— Start of Information shown —

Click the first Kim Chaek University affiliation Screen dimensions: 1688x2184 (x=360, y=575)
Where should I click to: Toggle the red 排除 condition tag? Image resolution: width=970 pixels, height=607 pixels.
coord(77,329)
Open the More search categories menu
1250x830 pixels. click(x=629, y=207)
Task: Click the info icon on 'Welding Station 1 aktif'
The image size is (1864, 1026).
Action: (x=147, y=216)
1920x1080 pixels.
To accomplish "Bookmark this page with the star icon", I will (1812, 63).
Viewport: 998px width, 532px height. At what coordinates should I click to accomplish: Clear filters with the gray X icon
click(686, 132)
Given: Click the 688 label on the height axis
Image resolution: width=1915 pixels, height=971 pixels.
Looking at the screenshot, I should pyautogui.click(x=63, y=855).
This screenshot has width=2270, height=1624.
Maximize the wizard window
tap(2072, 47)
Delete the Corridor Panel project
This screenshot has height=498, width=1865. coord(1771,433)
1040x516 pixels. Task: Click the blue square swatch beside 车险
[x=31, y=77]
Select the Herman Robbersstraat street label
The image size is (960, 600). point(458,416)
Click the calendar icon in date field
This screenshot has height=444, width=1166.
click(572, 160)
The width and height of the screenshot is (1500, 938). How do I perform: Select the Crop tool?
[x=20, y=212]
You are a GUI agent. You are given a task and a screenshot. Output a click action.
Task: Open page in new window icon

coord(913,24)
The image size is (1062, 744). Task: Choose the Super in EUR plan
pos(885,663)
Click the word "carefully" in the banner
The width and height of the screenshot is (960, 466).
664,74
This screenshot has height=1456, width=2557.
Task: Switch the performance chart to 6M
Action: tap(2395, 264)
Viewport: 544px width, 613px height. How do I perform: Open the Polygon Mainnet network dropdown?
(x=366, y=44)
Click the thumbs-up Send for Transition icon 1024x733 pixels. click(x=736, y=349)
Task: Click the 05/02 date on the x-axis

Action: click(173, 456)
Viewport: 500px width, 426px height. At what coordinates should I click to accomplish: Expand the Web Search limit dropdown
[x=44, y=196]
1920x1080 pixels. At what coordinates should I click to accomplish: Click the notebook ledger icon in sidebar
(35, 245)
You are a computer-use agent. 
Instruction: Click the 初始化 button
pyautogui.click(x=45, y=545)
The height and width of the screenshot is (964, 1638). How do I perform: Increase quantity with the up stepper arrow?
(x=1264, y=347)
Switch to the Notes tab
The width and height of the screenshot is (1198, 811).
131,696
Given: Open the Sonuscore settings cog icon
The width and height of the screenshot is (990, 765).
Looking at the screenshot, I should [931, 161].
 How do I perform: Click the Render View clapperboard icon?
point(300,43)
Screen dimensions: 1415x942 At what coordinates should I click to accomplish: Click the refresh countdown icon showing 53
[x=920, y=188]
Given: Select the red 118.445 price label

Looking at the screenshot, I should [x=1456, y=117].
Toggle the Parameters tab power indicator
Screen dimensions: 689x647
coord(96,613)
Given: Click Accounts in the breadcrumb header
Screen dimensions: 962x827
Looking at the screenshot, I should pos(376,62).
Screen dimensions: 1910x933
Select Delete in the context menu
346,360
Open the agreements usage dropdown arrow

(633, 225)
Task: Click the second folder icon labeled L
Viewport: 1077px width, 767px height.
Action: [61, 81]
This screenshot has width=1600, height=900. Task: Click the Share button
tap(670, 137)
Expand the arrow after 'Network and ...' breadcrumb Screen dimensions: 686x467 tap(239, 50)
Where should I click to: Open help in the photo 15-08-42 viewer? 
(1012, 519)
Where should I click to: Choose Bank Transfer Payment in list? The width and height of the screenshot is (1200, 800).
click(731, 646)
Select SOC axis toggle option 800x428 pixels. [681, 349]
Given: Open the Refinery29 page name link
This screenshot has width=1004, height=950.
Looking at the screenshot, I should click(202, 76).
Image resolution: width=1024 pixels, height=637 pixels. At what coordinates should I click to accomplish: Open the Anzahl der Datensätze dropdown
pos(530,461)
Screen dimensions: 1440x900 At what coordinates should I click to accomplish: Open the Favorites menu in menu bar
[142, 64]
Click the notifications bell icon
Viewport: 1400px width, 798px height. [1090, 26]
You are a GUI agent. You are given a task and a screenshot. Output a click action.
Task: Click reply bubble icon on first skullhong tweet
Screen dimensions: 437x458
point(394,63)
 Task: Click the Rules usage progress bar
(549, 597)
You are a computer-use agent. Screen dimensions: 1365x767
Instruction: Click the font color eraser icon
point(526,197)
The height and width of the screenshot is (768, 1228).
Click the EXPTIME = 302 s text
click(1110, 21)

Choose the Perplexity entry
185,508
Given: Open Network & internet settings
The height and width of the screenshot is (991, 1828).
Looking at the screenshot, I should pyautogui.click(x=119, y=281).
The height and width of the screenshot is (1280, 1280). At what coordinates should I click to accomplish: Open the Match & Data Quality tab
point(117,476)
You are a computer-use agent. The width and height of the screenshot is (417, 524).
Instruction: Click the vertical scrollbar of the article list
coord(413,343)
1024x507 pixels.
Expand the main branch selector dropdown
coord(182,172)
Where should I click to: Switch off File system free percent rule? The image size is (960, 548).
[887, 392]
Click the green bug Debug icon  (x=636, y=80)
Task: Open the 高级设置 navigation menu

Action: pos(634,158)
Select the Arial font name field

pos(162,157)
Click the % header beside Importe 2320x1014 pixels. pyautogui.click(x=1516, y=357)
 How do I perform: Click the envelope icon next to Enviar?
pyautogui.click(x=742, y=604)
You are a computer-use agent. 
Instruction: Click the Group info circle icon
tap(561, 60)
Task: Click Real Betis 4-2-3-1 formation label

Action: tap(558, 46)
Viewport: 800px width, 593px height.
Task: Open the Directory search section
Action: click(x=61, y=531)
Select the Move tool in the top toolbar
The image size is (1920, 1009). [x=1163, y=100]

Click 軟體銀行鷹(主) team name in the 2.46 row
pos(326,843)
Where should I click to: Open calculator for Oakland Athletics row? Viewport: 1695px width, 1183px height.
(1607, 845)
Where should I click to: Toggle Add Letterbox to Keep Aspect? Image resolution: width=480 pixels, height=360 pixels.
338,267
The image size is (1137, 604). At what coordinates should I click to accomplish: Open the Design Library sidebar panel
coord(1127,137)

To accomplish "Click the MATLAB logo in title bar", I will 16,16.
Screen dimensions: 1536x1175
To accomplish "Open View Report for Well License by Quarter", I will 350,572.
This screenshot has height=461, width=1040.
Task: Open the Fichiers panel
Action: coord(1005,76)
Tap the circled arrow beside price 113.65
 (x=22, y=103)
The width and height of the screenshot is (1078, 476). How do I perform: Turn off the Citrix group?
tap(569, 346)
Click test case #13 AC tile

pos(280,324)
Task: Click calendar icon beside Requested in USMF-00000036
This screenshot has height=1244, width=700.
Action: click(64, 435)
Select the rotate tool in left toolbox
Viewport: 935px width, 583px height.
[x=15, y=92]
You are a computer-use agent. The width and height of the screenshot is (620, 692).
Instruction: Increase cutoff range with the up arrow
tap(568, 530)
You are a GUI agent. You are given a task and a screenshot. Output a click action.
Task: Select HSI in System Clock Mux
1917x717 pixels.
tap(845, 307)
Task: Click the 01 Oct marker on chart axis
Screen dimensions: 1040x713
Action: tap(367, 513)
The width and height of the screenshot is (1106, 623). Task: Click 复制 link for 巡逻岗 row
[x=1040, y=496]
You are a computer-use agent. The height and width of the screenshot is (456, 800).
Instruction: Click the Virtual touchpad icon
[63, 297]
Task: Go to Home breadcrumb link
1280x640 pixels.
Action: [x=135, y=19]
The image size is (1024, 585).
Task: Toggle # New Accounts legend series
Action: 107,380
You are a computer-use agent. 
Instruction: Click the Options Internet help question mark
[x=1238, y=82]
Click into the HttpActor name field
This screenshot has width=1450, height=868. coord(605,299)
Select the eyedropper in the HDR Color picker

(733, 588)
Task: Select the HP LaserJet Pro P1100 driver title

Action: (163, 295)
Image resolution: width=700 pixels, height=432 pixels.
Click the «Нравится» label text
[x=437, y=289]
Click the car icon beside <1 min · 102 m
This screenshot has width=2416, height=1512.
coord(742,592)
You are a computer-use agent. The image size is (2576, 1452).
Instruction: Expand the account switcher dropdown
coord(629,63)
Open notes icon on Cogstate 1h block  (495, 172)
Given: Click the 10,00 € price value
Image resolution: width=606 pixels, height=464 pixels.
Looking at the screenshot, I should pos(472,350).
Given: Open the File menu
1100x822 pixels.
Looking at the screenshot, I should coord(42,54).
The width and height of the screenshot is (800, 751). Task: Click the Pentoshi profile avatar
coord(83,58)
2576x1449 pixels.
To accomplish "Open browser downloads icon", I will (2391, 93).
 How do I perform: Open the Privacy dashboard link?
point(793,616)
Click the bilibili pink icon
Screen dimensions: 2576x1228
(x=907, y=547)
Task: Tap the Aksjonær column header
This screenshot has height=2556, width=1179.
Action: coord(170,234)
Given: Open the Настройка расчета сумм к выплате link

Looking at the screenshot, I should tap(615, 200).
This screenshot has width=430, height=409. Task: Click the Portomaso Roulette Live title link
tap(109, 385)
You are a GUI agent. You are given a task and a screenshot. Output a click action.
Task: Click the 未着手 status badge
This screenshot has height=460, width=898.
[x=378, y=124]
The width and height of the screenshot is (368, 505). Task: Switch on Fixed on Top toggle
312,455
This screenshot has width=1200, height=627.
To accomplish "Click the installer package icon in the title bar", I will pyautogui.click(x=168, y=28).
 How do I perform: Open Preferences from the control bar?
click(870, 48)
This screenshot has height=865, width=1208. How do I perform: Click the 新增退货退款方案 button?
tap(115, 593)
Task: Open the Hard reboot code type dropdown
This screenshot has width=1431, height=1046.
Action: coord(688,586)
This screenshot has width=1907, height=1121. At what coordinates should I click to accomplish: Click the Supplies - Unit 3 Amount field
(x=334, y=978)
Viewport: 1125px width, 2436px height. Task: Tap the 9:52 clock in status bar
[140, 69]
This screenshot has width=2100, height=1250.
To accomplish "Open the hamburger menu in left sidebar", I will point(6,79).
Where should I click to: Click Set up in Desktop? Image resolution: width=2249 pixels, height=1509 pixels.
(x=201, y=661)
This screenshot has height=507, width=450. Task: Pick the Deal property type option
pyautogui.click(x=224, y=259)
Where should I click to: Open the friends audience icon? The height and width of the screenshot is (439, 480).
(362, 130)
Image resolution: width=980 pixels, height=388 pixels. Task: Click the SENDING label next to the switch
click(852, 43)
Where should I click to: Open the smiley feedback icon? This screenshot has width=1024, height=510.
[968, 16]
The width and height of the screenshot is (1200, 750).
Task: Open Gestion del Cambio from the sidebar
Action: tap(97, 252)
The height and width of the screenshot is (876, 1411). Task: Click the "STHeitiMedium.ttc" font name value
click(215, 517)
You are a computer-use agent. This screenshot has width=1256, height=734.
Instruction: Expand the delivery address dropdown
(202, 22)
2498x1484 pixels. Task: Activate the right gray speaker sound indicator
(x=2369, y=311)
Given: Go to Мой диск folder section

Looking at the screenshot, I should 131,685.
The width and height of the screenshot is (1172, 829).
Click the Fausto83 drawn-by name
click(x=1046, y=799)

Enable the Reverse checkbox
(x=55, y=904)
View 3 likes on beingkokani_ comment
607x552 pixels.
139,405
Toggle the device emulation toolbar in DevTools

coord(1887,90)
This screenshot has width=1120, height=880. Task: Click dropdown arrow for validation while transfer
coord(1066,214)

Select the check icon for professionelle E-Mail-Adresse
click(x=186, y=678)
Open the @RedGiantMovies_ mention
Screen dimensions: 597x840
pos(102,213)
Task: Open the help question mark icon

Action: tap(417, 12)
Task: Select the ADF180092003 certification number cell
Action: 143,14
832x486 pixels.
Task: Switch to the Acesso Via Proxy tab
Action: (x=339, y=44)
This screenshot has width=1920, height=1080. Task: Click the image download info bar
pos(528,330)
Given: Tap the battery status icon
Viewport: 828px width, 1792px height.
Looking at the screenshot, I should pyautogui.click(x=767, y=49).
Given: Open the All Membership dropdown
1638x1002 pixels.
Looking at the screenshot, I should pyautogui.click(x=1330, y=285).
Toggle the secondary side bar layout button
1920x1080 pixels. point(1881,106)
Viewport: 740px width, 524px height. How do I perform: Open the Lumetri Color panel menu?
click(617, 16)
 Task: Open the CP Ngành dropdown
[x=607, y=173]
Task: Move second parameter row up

— End of Information shown —

> [Do this]:
Repeat the lines of the items exactly, beginning at the line that contains "You are a computer-use agent. The height" and stopping after the line that contains "coord(742,592)".

> [Solution]:
You are a computer-use agent. The height and width of the screenshot is (456, 800).
Instruction: Click the Virtual touchpad icon
[63, 297]
Task: Go to Home breadcrumb link
1280x640 pixels.
Action: [x=135, y=19]
The image size is (1024, 585).
Task: Toggle # New Accounts legend series
Action: 107,380
You are a computer-use agent. 
Instruction: Click the Options Internet help question mark
[x=1238, y=82]
Click into the HttpActor name field
This screenshot has width=1450, height=868. coord(605,299)
Select the eyedropper in the HDR Color picker

(733, 588)
Task: Select the HP LaserJet Pro P1100 driver title

Action: (163, 295)
Image resolution: width=700 pixels, height=432 pixels.
Click the «Нравится» label text
[x=437, y=289]
Click the car icon beside <1 min · 102 m
This screenshot has width=2416, height=1512.
coord(742,592)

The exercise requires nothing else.